09:32 - Johan Philippine
We're going to talk a little bit about some of the other pressures that maintainers can face because apparently the stress of helping even well-meaning people, isn't enough to deal with. There was a recent study put out by a research group that looked at the incidents of toxicity in open source communities. The reason that they started this study is because they noted on blog posts, and social medias, and all over the internet that this is a conversation that was becoming more prominent in the past few years. They decided to say, "hey, we can see all of this anecdotal evidence that something is happening. Let's do an actual study to see what's going on."
10:14 - Brent Simoneaux
A lot of people are talking about this, but as researchers, they want to investigate. They want to put their methodologies behind this to see what's really going on here.
What did they find out?
10:29 - Johan Philippine
Well, here's Dr. Vasilescu on the initial findings of their study.
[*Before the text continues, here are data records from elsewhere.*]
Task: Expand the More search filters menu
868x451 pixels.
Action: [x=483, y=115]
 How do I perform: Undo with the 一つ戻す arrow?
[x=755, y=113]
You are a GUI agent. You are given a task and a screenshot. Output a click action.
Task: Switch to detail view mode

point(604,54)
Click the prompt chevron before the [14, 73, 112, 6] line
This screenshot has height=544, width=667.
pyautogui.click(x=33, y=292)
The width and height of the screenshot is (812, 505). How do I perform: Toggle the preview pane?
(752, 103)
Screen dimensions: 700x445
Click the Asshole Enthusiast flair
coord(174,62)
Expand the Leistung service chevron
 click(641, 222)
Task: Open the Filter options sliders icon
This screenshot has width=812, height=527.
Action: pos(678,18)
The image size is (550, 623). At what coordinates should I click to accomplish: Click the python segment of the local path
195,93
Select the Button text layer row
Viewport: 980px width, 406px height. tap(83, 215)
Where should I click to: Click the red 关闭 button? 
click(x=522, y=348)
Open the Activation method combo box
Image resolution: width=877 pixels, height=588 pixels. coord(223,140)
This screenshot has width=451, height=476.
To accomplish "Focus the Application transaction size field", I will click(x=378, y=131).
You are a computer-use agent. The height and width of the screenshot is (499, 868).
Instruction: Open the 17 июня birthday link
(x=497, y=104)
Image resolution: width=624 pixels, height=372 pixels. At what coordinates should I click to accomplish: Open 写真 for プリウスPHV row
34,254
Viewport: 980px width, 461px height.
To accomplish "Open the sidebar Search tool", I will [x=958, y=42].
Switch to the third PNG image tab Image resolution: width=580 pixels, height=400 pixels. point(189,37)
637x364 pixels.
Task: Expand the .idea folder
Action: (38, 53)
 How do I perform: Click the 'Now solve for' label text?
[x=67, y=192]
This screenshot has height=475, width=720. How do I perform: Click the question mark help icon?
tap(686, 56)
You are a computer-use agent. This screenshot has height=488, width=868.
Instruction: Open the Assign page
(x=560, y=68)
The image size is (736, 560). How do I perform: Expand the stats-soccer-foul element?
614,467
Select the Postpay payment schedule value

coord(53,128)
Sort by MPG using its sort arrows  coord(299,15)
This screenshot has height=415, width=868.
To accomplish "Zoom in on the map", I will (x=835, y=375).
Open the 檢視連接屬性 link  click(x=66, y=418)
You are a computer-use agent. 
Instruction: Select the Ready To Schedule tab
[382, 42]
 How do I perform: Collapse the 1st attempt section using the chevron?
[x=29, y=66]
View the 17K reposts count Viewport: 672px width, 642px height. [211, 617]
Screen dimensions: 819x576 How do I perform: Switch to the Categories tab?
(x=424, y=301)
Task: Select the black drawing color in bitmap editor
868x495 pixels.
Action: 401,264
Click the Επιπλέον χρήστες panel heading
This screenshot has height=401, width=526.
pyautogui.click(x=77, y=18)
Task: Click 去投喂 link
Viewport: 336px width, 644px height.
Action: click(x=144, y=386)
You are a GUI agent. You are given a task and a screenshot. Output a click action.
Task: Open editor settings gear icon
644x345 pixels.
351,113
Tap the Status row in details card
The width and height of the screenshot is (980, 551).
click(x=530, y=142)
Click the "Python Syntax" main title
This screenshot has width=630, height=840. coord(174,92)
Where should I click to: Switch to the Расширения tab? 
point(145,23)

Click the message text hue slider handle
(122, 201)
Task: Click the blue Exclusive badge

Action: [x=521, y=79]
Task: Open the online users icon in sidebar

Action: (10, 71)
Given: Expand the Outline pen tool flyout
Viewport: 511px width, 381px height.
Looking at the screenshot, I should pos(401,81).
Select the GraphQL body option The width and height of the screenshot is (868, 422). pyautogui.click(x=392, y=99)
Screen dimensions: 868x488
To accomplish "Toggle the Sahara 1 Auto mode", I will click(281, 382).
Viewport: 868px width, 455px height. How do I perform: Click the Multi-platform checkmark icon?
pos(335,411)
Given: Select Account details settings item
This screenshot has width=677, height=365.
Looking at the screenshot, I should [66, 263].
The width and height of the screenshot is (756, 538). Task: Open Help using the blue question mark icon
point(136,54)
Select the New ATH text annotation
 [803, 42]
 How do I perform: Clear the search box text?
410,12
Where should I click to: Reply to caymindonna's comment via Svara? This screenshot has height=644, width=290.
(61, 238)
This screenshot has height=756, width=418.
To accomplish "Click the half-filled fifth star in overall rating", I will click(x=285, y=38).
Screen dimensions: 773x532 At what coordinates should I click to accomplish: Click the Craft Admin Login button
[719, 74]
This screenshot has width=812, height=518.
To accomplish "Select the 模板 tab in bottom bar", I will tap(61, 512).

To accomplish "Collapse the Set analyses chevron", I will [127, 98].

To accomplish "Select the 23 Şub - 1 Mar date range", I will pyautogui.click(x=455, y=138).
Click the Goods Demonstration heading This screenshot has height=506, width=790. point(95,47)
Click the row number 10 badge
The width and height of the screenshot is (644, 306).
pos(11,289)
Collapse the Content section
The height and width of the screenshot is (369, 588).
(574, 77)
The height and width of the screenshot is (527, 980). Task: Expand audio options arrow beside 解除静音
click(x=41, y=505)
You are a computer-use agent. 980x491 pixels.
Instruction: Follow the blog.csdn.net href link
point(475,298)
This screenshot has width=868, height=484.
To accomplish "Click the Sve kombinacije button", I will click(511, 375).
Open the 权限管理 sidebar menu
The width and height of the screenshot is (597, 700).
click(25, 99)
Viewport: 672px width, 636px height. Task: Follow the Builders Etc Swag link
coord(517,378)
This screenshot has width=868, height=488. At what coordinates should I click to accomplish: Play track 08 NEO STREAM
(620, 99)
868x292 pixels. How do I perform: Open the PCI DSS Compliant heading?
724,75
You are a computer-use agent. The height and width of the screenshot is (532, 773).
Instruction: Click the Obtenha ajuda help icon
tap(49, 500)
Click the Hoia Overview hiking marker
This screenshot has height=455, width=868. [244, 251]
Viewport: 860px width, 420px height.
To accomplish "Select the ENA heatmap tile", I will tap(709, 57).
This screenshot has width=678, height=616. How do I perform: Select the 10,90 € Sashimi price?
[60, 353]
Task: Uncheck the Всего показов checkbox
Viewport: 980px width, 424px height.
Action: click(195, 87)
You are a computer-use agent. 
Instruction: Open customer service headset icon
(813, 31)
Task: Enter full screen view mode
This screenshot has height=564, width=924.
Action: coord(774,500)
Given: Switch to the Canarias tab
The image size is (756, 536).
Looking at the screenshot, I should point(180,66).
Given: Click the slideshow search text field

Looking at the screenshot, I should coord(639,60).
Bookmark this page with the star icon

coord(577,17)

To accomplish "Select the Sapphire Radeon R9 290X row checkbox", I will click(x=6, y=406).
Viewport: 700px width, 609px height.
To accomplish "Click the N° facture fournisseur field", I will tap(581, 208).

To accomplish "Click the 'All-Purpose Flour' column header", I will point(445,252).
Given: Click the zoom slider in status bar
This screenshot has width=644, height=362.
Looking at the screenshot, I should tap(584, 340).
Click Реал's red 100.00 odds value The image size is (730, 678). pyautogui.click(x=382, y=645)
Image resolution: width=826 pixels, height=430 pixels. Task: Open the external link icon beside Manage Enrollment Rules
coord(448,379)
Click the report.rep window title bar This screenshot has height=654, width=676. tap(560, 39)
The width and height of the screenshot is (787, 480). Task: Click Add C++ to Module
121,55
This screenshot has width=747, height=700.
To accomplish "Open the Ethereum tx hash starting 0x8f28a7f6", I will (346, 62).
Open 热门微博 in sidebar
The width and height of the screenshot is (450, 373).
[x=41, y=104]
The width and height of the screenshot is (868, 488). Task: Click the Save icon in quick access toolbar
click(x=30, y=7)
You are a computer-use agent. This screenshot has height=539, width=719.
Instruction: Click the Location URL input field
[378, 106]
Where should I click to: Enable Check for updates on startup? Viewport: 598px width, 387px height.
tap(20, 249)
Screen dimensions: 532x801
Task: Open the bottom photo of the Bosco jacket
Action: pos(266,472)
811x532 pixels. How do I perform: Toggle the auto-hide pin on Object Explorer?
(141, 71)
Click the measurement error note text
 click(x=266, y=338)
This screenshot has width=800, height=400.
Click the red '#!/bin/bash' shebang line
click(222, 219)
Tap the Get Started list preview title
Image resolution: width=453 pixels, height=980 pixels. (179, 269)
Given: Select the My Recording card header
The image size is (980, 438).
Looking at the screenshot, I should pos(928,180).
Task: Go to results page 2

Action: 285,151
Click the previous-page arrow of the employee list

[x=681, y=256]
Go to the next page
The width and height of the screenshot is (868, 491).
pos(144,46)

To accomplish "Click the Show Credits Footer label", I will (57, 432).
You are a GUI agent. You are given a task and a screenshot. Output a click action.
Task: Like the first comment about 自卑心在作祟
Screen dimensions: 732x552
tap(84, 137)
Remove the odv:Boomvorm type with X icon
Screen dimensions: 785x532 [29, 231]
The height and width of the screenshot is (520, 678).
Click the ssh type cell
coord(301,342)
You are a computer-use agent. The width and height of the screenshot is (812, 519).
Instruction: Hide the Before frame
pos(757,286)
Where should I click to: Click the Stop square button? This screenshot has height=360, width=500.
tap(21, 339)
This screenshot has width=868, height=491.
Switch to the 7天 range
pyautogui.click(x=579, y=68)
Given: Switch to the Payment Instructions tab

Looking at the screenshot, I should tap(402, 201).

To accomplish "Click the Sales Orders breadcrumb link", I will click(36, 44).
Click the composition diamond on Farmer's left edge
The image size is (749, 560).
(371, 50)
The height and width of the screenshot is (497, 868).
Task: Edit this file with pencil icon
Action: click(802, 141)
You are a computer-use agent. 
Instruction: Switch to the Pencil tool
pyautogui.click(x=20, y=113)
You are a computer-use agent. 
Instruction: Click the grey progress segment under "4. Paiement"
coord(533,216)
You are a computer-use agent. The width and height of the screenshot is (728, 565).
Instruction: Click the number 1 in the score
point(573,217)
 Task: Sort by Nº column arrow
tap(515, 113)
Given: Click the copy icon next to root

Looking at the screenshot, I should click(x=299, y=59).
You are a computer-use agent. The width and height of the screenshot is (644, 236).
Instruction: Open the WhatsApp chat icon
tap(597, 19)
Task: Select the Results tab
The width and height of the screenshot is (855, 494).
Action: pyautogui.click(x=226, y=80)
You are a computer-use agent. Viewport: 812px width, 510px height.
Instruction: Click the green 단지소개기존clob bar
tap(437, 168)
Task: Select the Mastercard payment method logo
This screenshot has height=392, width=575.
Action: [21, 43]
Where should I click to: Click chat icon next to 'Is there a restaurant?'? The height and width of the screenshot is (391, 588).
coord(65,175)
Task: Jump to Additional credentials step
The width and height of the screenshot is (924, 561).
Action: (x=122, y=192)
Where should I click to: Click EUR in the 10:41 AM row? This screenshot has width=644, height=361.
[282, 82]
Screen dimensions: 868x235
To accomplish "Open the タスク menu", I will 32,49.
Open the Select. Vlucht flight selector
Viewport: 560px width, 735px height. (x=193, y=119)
10:36 - Dr. Bogdan Vasilescu
One thing that we're finding, and this is largely a confirmation of what people have talked about, is that entitlement is a really common theme. More so than hate speech or other things like that, that are more prevalent on other platforms.
10:53 - Johan Philippine
For those of you who somehow aren't familiar with comments on the internet, they can be pretty awful.
10:59 - Brent Simoneaux
You don't say.
11:01 - Dr. Bogdan Vasilescu
That's really interesting. What we mean by entitlement is that often people take each other for granted and make these demands or requests that can be perceived as entitled. For example, "I've opened an issue two hours ago and you still haven't fixed it."
11:23 - Johan Philippine
It's a perfect example for the fourth ingredient for burnout: receiving criticism that makes all the other ingredients stand out more. It's like adding salt. Like Dr. Vasilescu mentioned, there's been a lot of talk from maintainers and contributors about the problem.
11:40 - Johan Philippine
We spoke to Naveen Raman. He's one of the students who worked on the project and he's about to bring out the receipts.
11:48 - Naveen Raman
What we did is we started with a list of toxic issues. The way we found this was we went through GitHub recently or a couple years ago, what they did was they closed certain conversations because they were too heated. We looked at these conversations because we predicted that there would be a higher level of toxic interactions in these conversations. We looked through some of these conversations and we labeled each comment as either toxic or non-toxic. This is kind of our training dataset, and we use this to train an SVM, our support vector machine based classifier to predict. Given a comment in some GitHub conversation or GitHub issue, is it going to be toxic or not?
12:26 - Johan Philippine
What they did is they then took this classifier and they applied it to many, many more open issues over the course of years. An archive of these issues from 2012 to 2018 or 2019, and the results?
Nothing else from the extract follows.